Revenue & profit growth
Revenue: Revenue or sales of a company show how much money it generates by selling goods or services. An increase in the same over the earlier comparable period shows that the company has used its resources more efficiently and vice versa. “A growth in revenue would indicate that the company is moving in the right direction,” said Vinay Agrawal, executive director, equities broking, Angel Broking Ltd.

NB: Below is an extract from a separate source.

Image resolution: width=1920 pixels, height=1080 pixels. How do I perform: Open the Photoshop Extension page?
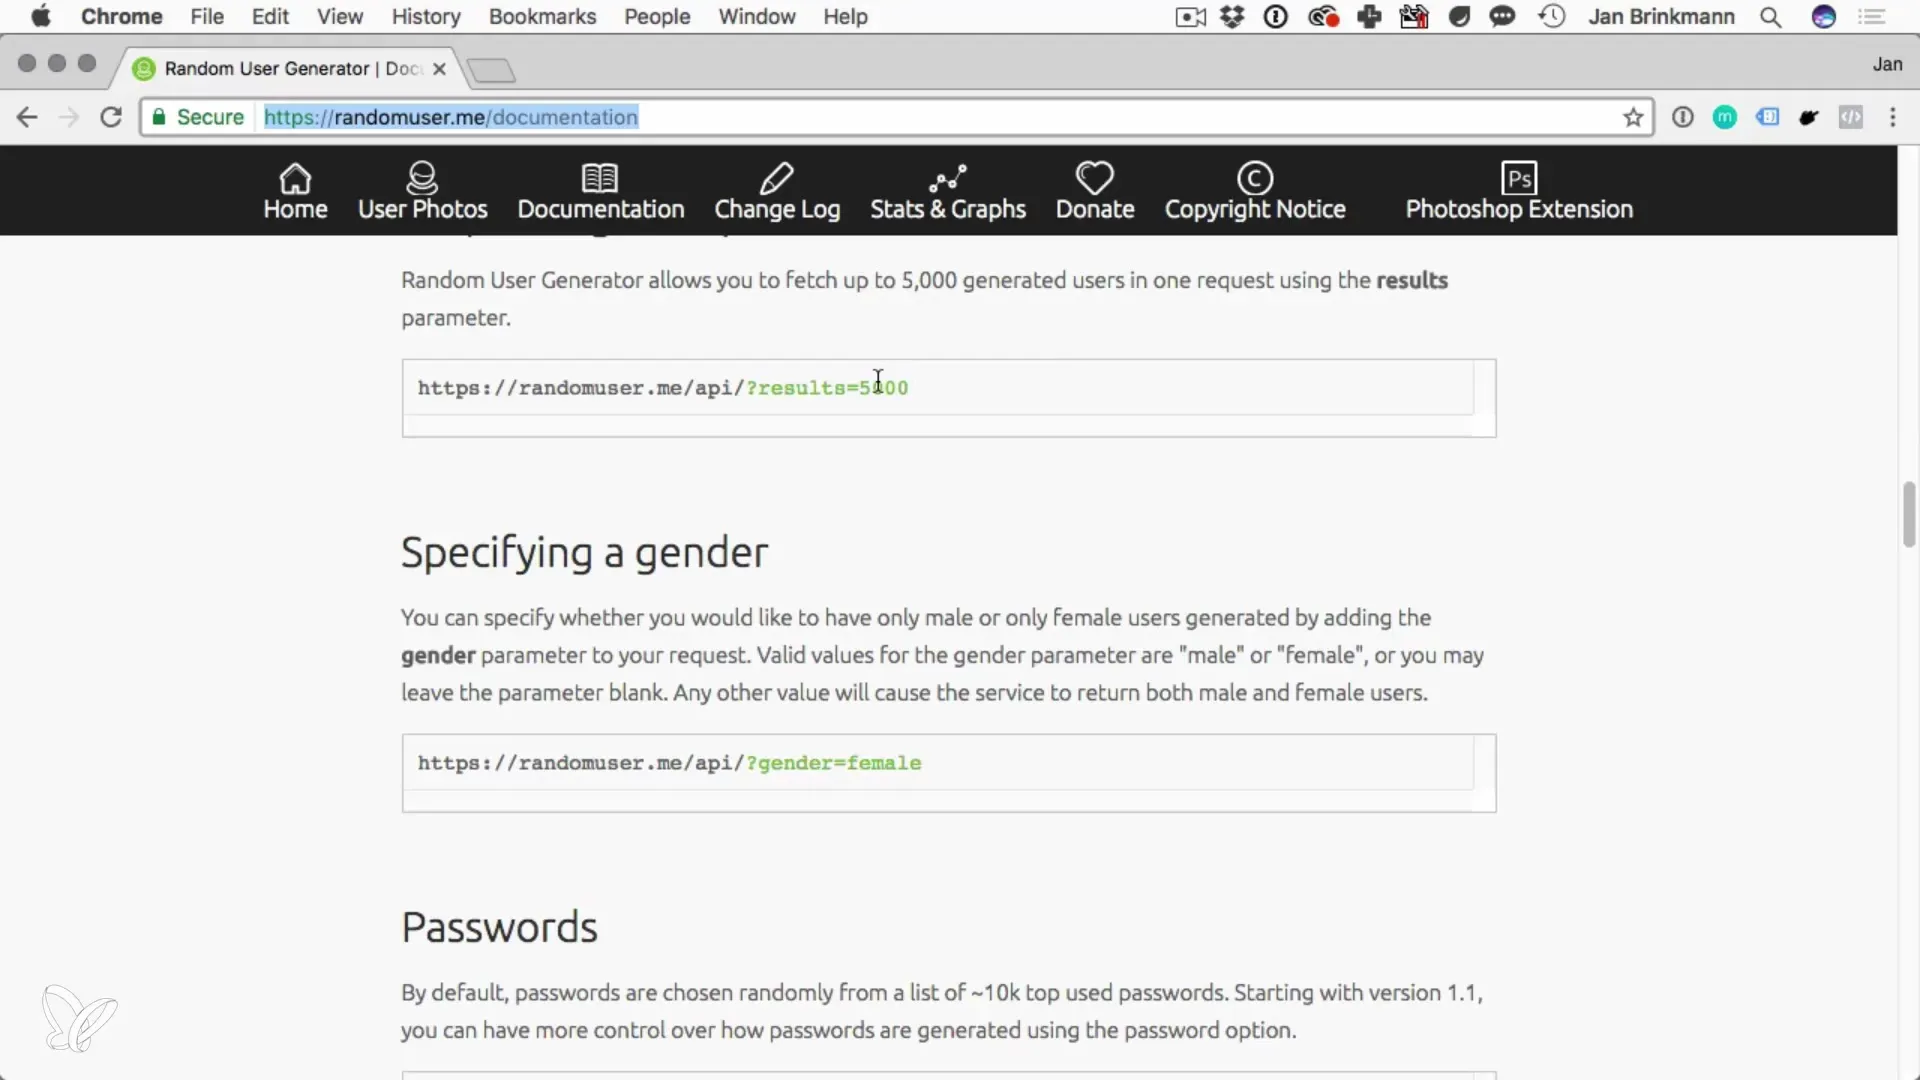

Net profit: It is obtained by deducting operating expenditure from sales and then accounting for interest, depreciation and tax expenses. Net profit depicts a firm’s sbility to run a lucrative business.
Operating profit margin
This essentially looks at the profit a company makes before accounting for charges such as interest, depreciation and tax. It is also called earnings before interest, taxes and depreciation, or EBITDA. It measures the profit from the core business keeping out other charges. This ratio can be calculated by dividing the figure under operating profit by the figure under revenue. Alternatively, you can take out taxation, depreciation and interest charges from the profit after tax figure.
Interest cover multiple
In the current high interest rate environment, a number of companies are finding it difficult to raise debt funds at a reasonable cost. Also, interest expense is eating into the profit margins for many companies. Interest cover multiple is calculated by dividing a company’s earnings before interest and taxes (EBIT) of one period by the company’s interest expenses of the same period. This number is used to determine how easily a company can pay interest on outstanding debt. A low multiple indicates expenses related to debt are weighing down on a firm’s finances.
Return on equity
This is the net profit divided by the average shareholder’s equity. Return on equity (RoE) shows how much profit a company generates by using shareholders’ investment. Most companies publish related numbers only in the full year financial results.